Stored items
- - - -
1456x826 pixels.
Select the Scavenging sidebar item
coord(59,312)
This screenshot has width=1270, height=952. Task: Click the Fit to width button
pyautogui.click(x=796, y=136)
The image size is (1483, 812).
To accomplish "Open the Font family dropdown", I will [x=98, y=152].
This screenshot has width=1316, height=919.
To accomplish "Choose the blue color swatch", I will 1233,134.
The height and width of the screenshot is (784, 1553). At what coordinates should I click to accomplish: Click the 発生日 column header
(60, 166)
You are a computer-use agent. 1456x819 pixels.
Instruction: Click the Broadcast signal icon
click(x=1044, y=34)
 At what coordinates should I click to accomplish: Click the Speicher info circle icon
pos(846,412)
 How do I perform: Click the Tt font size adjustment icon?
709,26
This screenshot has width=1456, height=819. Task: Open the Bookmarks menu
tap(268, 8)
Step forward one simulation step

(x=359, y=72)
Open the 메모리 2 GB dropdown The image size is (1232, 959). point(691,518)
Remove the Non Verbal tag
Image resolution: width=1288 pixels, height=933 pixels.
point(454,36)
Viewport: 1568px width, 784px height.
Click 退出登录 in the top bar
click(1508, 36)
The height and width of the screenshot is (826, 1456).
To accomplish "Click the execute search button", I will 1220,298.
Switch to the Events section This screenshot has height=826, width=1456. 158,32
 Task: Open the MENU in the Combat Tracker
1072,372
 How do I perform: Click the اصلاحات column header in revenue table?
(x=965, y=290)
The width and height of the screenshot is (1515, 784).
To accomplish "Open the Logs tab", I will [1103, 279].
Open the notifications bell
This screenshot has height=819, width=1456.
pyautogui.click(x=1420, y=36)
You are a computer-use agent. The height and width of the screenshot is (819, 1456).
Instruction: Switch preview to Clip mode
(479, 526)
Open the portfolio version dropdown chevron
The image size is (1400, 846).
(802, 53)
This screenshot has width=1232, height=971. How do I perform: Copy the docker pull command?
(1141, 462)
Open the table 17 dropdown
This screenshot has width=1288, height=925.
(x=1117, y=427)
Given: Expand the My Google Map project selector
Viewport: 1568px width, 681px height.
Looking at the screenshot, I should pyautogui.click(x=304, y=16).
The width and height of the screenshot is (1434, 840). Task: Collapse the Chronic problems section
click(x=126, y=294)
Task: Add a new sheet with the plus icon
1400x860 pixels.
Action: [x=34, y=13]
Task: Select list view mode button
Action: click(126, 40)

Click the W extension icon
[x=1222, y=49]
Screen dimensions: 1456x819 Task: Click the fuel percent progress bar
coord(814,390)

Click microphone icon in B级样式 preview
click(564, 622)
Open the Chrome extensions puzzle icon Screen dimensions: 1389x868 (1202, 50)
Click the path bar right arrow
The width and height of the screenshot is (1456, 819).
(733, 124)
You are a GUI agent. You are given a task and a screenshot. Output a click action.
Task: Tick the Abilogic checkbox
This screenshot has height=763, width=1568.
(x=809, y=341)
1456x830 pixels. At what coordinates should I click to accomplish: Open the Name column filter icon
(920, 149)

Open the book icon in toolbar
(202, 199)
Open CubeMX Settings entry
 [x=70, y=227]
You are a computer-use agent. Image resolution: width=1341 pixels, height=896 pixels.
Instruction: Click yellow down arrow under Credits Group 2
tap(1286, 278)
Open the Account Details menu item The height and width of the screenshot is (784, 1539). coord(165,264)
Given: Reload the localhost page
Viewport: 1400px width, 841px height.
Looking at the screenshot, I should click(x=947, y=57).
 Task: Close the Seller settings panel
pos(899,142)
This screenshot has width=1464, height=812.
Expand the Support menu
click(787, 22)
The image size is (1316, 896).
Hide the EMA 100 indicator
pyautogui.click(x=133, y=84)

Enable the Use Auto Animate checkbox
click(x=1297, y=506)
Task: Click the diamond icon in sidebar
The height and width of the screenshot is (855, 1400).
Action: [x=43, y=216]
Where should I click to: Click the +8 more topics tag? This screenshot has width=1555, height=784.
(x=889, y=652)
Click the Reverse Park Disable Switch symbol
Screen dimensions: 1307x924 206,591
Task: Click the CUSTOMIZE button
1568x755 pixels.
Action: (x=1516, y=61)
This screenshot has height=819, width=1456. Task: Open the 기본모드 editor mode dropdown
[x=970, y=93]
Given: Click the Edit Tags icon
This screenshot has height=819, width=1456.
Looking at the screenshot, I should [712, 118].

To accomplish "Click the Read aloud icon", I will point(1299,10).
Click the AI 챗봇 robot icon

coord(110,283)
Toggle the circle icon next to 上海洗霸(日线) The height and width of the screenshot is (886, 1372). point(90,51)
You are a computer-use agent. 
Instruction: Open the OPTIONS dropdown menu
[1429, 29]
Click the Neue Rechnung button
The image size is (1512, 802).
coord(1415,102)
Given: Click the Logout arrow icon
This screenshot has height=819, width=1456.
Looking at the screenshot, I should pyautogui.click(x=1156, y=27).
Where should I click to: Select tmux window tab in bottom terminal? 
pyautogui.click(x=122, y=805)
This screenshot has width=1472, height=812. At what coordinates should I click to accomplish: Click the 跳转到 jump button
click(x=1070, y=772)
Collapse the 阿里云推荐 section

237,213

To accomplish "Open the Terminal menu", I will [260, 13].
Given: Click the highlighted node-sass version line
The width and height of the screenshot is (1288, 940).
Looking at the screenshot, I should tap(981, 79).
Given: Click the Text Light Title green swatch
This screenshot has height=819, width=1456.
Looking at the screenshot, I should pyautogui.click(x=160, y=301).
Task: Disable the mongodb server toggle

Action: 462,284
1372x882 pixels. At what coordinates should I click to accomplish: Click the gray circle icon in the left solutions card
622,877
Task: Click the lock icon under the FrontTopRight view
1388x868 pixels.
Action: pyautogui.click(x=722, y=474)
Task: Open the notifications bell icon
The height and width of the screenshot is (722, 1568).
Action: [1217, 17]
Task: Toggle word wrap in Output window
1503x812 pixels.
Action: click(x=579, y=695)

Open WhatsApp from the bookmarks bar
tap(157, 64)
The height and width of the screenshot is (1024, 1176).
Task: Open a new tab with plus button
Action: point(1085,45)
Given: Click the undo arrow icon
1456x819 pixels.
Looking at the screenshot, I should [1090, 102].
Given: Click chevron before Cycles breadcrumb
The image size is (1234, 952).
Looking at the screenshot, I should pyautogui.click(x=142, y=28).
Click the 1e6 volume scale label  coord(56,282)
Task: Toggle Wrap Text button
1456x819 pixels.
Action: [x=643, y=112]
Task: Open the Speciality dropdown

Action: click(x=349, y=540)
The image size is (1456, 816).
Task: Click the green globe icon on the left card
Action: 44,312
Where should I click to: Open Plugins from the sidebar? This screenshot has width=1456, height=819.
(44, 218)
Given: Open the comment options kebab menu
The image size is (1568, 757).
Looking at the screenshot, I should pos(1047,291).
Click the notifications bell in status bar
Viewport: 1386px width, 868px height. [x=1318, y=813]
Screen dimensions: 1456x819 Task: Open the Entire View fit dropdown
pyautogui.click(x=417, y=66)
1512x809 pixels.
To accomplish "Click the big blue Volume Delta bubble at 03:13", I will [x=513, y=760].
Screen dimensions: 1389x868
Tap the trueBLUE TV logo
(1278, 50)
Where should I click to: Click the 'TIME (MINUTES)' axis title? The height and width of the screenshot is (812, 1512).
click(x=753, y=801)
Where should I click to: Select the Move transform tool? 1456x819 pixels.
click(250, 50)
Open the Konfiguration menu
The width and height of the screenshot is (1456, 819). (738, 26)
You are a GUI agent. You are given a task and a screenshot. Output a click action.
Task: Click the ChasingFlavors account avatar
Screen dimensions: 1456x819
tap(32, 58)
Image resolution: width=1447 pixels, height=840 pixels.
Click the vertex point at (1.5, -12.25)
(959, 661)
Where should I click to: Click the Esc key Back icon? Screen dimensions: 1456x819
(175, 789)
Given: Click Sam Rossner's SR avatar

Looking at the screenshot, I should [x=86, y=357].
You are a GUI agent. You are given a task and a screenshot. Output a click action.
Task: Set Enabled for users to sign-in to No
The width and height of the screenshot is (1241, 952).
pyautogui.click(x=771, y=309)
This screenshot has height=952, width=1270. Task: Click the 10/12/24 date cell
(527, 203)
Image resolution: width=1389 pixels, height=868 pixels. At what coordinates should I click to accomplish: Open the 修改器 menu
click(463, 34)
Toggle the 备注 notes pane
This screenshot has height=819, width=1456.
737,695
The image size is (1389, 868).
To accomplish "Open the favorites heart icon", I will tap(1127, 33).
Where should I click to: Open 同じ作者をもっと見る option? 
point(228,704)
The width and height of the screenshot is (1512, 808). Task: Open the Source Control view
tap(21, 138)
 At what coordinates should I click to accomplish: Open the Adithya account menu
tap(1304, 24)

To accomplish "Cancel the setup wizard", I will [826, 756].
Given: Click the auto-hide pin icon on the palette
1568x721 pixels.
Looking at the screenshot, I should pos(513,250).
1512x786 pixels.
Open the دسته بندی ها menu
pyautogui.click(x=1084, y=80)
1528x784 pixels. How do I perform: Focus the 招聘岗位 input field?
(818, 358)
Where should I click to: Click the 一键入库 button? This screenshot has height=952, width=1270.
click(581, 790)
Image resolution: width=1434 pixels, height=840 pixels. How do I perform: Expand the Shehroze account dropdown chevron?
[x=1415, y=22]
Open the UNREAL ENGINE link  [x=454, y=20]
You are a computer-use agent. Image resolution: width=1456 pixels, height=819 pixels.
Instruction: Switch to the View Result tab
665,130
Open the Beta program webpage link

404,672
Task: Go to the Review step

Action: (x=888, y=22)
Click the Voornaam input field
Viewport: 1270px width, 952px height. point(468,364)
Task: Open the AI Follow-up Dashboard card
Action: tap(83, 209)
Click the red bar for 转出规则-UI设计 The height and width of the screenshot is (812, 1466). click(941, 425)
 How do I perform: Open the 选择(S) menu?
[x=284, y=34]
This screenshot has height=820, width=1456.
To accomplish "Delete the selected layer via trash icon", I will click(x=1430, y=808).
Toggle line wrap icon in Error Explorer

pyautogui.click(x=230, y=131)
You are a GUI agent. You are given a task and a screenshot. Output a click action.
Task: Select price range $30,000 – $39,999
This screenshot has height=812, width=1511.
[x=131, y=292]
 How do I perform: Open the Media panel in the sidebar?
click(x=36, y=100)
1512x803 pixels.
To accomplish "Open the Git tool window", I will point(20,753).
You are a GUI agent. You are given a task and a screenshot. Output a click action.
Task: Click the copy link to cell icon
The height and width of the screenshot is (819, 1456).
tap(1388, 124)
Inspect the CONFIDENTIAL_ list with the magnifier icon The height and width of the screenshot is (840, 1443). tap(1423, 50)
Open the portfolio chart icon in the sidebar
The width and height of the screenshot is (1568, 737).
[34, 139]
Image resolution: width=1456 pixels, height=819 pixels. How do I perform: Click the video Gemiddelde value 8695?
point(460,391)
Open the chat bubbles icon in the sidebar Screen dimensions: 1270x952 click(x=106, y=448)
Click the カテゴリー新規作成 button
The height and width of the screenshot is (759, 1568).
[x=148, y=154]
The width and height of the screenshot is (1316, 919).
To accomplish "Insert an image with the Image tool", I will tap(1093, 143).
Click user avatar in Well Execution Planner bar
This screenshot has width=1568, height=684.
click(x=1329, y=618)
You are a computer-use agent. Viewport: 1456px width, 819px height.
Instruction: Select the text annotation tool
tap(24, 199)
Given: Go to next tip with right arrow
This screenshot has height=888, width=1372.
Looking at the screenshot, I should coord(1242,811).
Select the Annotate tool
- - - -
Work to complete
Copy out every line of the records that the string "computer" appears in.

Output of the task
You are a computer-use agent. 1456x819 pixels.
You are a computer-use agent. The height and width of the screenshot is (819, 1456).
You are a computer-use agent. Image resolution: width=1341 pixels, height=896 pixels.
You are a computer-use agent. 
You are a computer-use agent. Image resolution: width=1456 pixels, height=819 pixels.
You are a computer-use agent. Viewport: 1456px width, 819px height.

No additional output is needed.